The Dance of the Dissident Daughter – Excerpt

It was autumn, and everything was turning loose. I was running errands that afternoon. Rain had fallen earlier, but now the sun was out, shining on the tiny beads of water that clung to the trees and sidewalks. I parked in front of the drugstore where my daughter, Ann, fourteen, had an after-school job. Leaping a puddle, I went inside.

I spotted her right away kneeling on the floor in the toothpaste section, stocking a bottom shelf. I was about to walk over and say hello when I noticed two middle-aged men walking along the aisle toward her. They looked like everybody’s father. They had moussed hair and wore knit sport shirts the color of Easter eggs, the kind of shirts with tiny alligators sewn at the chest. It was a detail I would remember later as having ironic symbolism.

My daughter did not see them coming. Kneeling on the floor, she was intent on getting the boxes of Crest lined up evenly. The men stopped, peered down at her. One man nudged the other. He said, “Now that’s how I like to see a woman— on her knees.”

The other man laughed.

I stood frozen in the next aisle. I watched the expression that crept into my daughter’s eyes as she looked up.

Seeing her kneel at these men’s feet while they laughed at her subordinate posture pierced me through.

The men’s laughter seemed to go on and on. I could hardly move. I felt like a small animal in the road, blinded by the light of a truck, knowing some terrible collision is coming but unable to move. I stared at my daughter on her knees before these men and could not look away. Somehow she seemed more than my daughter; she was my mother, my grandmother, and myself. She was every woman ever born, bent and contained in a small, ageless cameo that bore the truth about “a woman’s place.”

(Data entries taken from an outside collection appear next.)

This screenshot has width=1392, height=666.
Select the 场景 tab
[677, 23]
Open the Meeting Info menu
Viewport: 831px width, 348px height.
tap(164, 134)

In the profile of my daughter I saw the suffering of women, the confining of the feminine to places of inferiority, and I experienced a collision of love and pain so great I had to reach for the counter and brace myself.

Still I didn’t know what to do. When I was growing up, if my mother had told me once, she’d told me a thousand times, “If you can’t say something nice, don’t say anything at all.” It was the kind of thing that got cross-stitched and hung in kitchens all over my native South.

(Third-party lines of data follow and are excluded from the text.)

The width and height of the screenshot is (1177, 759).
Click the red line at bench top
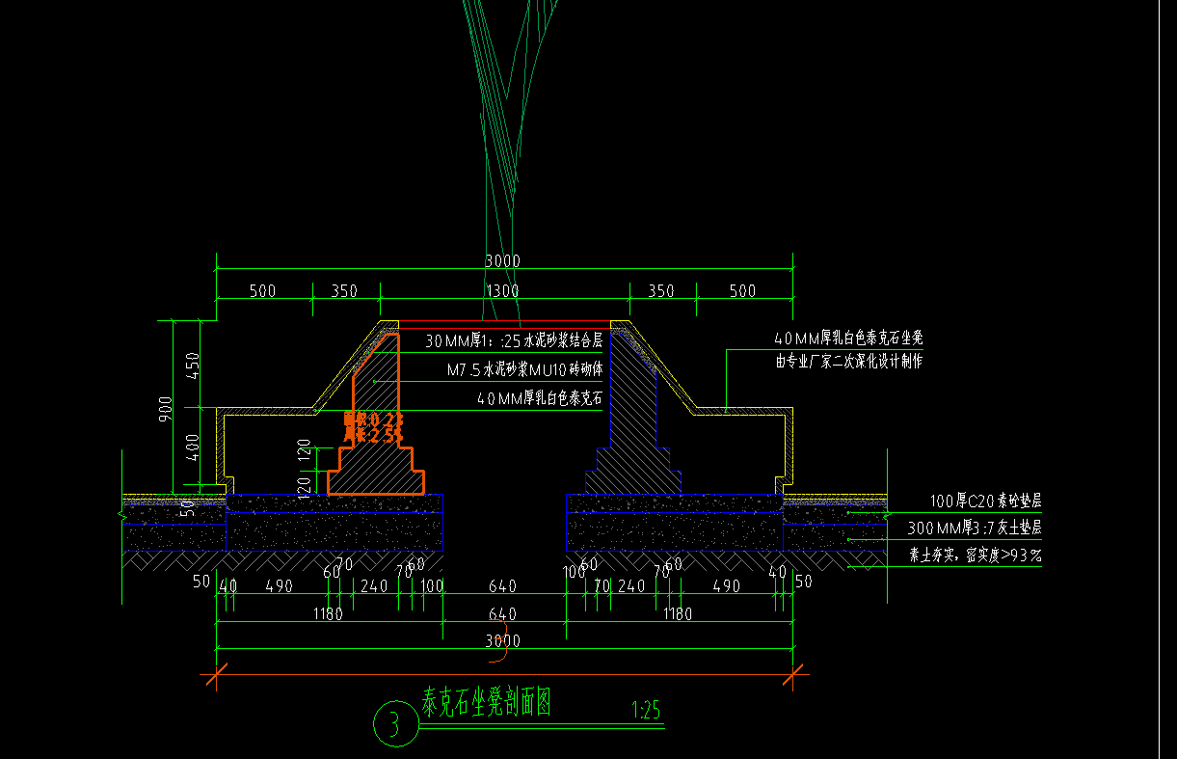coord(505,322)
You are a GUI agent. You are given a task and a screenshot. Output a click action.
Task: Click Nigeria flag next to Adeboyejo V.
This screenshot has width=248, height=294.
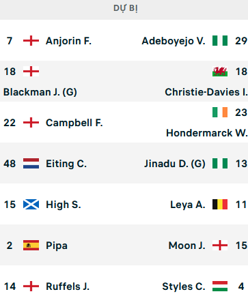click(x=220, y=41)
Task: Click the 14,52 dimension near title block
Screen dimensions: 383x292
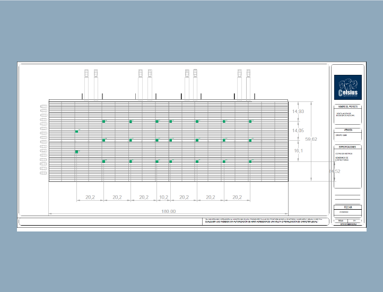Action: point(334,171)
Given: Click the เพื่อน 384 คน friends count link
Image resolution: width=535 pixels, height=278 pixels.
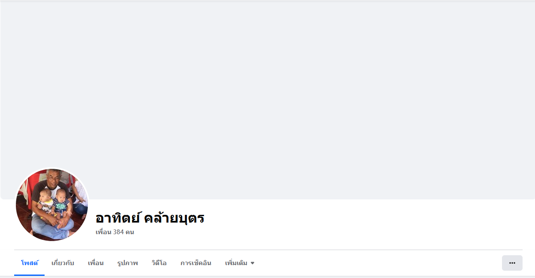Looking at the screenshot, I should pos(115,232).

I’d grown up to be a soft-voiced, sweet-mouthed woman who, no matter how assailing the behavior before me or how much I disagreed with it, responded nicely or else zip-locked my mouth shut. I had swallowed enough defiant, disputatious words in my life to fill a shelf of books.

But it occurred to me that if I abandoned my daughter at that moment, if I simply walked away and was silent, the feminine spirit unfolding inside her might also become crouched and silent. Perhaps she would learn the internal posture of being on her knees.

The men with their blithe joke had no idea they had tapped a reservoir of pain and defiance in me. It was rising now, unstoppable by any earthly force.